Goodwin Sara, Gurtowski James, Ethe-Sayers Scott, Deshpande Panchajanya, Schatz Michael C, McCombie W Richard
Cold Spring Harbor Laboratory, Cold Spring Harbor, New York 11724, USA.
Genome Res. 2015 Nov;25(11):1750-6. doi: 10.1101/gr.191395.115. Epub 2015 Oct 7.
Monitoring the progress of DNA molecules through a membrane pore has been postulated as a method for sequencing DNA for several decades. Recently, a nanopore-based sequencing instrument, the Oxford Nanopore MinION, has become available, and we used this for sequencing the Saccharomyces cerevisiae genome. To make use of these data, we developed a novel open-source hybrid error correction algorithm Nanocorr specifically for Oxford Nanopore reads, because existing packages were incapable of assembling the long read lengths (5-50 kbp) at such high error rates (between ∼5% and 40% error). With this new method, we were able to perform a hybrid error correction of the nanopore reads using complementary MiSeq data and produce a de novo assembly that is highly contiguous and accurate: The contig N50 length is more than ten times greater than an Illumina-only assembly (678 kb versus 59.9 kbp) and has >99.88% consensus identity when compared to the reference. Furthermore, the assembly with the long nanopore reads presents a much more complete representation of the features of the genome and correctly assembles gene cassettes, rRNAs, transposable elements, and other genomic features that were almost entirely absent in the Illumina-only assembly.
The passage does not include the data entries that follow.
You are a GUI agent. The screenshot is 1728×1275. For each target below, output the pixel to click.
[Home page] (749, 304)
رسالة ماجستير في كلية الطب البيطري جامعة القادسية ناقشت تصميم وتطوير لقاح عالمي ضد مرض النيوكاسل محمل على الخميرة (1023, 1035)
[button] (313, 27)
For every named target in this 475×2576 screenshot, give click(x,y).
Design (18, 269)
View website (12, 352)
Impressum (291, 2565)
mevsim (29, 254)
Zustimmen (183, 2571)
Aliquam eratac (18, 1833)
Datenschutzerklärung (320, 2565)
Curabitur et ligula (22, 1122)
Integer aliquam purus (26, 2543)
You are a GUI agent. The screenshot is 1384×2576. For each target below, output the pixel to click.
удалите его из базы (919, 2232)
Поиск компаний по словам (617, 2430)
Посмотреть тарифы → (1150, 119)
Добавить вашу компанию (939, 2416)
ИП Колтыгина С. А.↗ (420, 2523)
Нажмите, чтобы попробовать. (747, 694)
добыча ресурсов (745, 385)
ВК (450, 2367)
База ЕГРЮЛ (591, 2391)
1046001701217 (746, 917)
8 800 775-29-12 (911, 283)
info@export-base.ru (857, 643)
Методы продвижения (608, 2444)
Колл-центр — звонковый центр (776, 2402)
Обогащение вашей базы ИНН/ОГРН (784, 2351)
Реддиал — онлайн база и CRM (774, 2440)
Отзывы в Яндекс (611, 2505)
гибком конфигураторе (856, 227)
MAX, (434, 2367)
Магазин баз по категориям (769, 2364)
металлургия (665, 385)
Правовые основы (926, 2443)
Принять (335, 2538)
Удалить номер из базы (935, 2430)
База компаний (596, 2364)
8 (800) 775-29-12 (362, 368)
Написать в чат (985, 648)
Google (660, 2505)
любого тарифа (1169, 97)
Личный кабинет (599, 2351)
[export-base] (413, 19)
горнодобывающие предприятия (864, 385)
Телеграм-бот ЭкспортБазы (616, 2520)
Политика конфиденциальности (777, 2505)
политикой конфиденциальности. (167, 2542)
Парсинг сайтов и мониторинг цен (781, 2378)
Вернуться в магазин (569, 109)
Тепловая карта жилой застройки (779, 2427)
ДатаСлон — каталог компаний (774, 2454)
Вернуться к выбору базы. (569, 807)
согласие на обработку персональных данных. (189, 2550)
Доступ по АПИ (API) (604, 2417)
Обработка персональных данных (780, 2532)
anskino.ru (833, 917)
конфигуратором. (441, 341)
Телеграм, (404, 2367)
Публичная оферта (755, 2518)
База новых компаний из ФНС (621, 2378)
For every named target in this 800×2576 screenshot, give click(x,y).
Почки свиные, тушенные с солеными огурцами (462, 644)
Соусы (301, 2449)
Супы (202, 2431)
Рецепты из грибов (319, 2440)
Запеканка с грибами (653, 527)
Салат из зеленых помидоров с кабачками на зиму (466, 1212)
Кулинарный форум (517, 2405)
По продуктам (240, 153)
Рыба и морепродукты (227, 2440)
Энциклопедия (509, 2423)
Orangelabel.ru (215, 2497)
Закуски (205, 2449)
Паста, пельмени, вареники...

几十年来,通过膜孔监测DNA分子的进展情况一直被认为是一种DNA测序方法。最近,一种基于纳米孔的测序仪器——牛津纳米孔MinION问世了,我们用它对酿酒酵母基因组进行测序。为了利用这些数据,我们专门为牛津纳米孔读数开发了一种新颖的开源混合纠错算法Nanocorr,因为现有的软件包无法在如此高的错误率(约5%至40%的错误率)下组装长读长(5-50 kbp)。有了这种新方法,我们能够使用互补的MiSeq数据对纳米孔读数进行混合纠错,并生成高度连续且准确的从头组装:重叠群N50长度比仅使用Illumina的组装长十多倍(678 kb对59.9 kbp),与参考序列相比,共有一致性身份>99.88%。此外,使用长纳米孔读数进行的组装更完整地呈现了基因组的特征,并正确组装了基因盒、rRNA、转座元件和其他在仅使用Illumina的组装中几乎完全缺失的基因组特征。